The minimum wages fixed by the Centre will no longer be based on employment but on geography and skills. Labour minister Santosh Gangwar has also tabled the labour code on occupational safety, health and working condition in the lower house for consideration and passing in the ongoing monsoon session. 


The push to amalagamation of labour laws, which has been in works for over four years now, comes on back of finance minister Nirmala Sitharaman’s budget statement in which she had said government has proposed streamlining multiple labour laws into a set of four labour codes. “This will ensure that process of registration and filing of returns will get standardised and streamlined. With various labour related definitions getting standardised, it is expected that there shall be less dispute,” she had said in her maiden Budget speech. 

The Code on Wages seeks to universalise the provisions of minimum wages and timely payment of wages to all employees, irrespective of the sector and wage ceiling. Introduction of statutory floor wage under the bill will be computed on the basis of minimum living conditions and will extend quality living conditions across the country to about 500 million workers. It is envisaged that states will notify payment of wages to workers through digital mode. This bill was earlier introduced in the Lok Sabha in 2017 and was referred to the parliamentary standing committee, which submitted its report in December 2018. However, the bill lapsed following dissolution of the 16th Lok Sabha. 
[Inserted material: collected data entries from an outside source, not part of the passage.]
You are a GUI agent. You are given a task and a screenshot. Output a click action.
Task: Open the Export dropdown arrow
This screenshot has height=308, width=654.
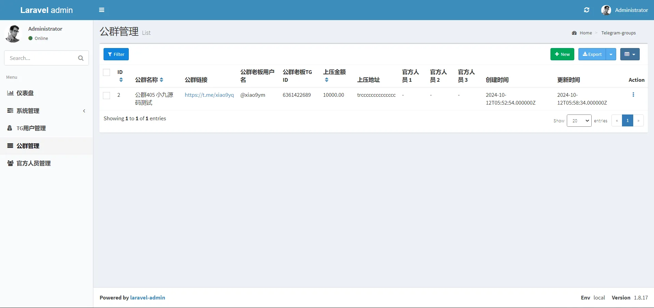pos(611,55)
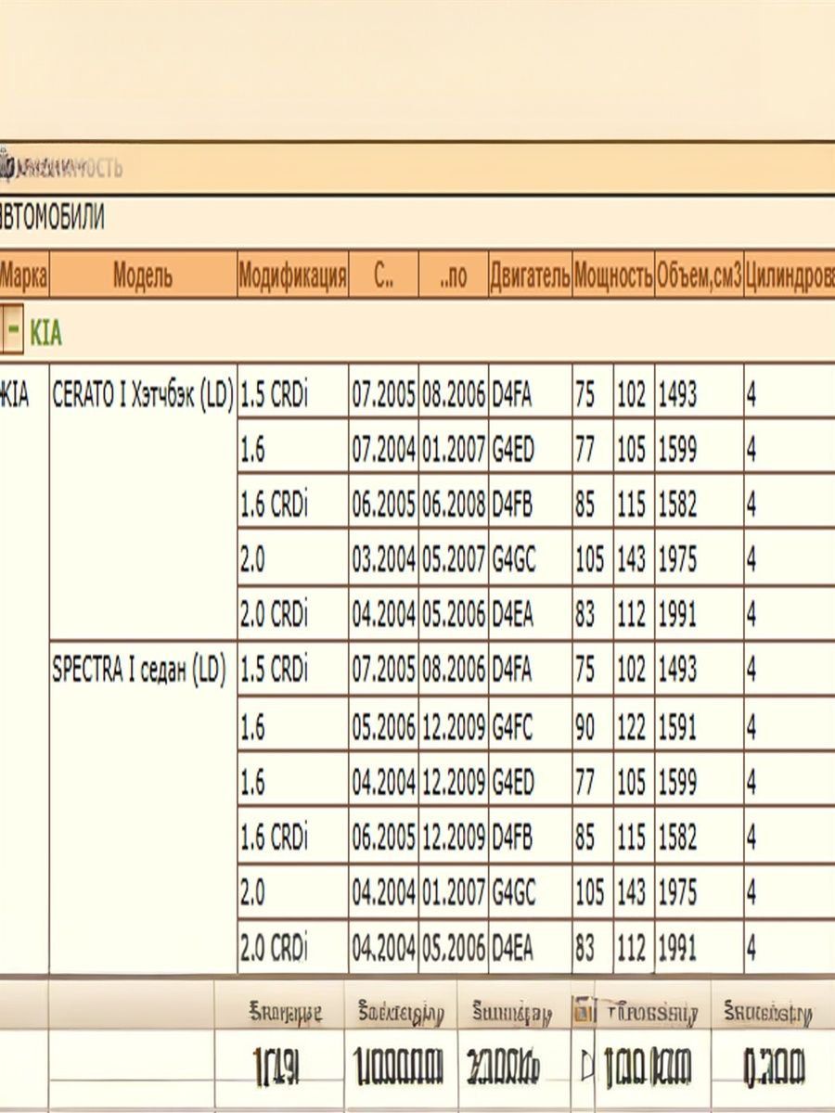Select the Модификация column header
Image resolution: width=835 pixels, height=1113 pixels.
pyautogui.click(x=292, y=275)
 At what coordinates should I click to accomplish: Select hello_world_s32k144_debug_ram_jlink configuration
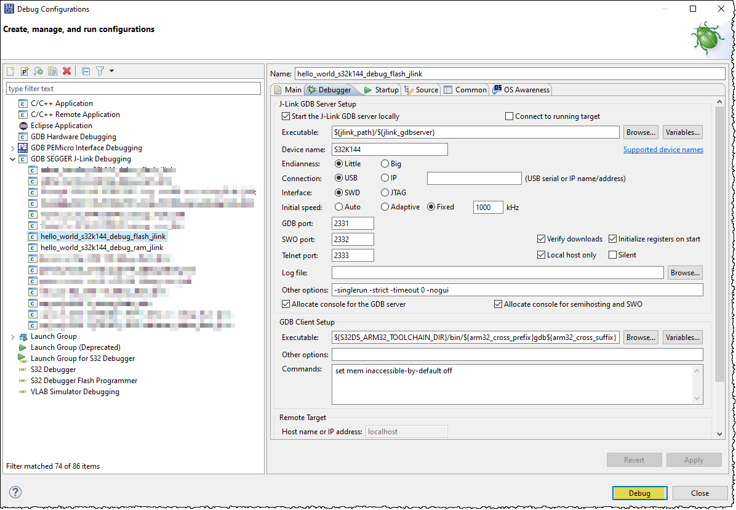tap(102, 247)
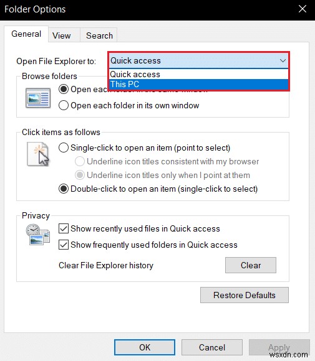Close the Folder Options dialog
This screenshot has width=315, height=361.
[303, 9]
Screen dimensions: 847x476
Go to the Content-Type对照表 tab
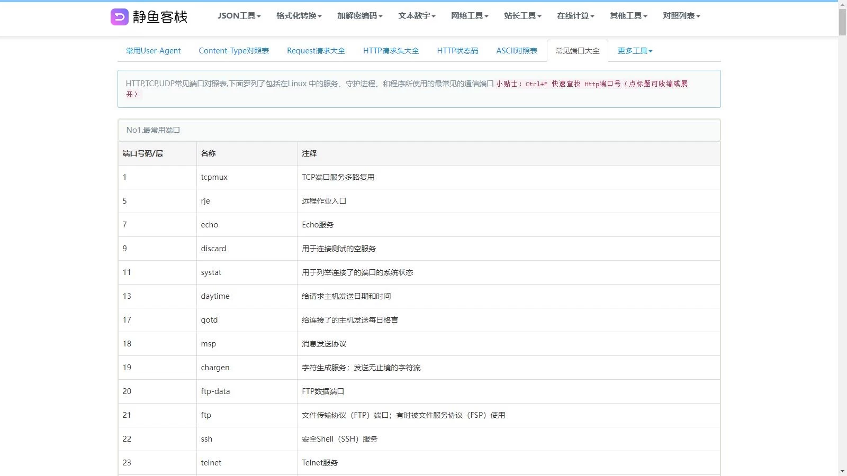(x=233, y=51)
Under the code on wages, the labour ministry plans to streamline the definition of wages by amalgamating four wage-related statutes. These include the Minimum Wages Act, 1948, the Payment of Wages Act, 1936, the Payment of Bonus Act, 1965, and the Equal Remuneration Act, 1976. At present, there are about half a dozen definitions of wages in various acts across the Centre and states, which employers have to grapple with. Labour ministry has decided to amalgamate 44 labour laws into four codes that include —code on wages, code on industrial relations, code on social security and code on safety, health and working conditions. Of the four codes, the labour code on wages will be the first and probably the simplest of all to be laid in Parliament. The bill is unlikely to face any resistance considering its nature.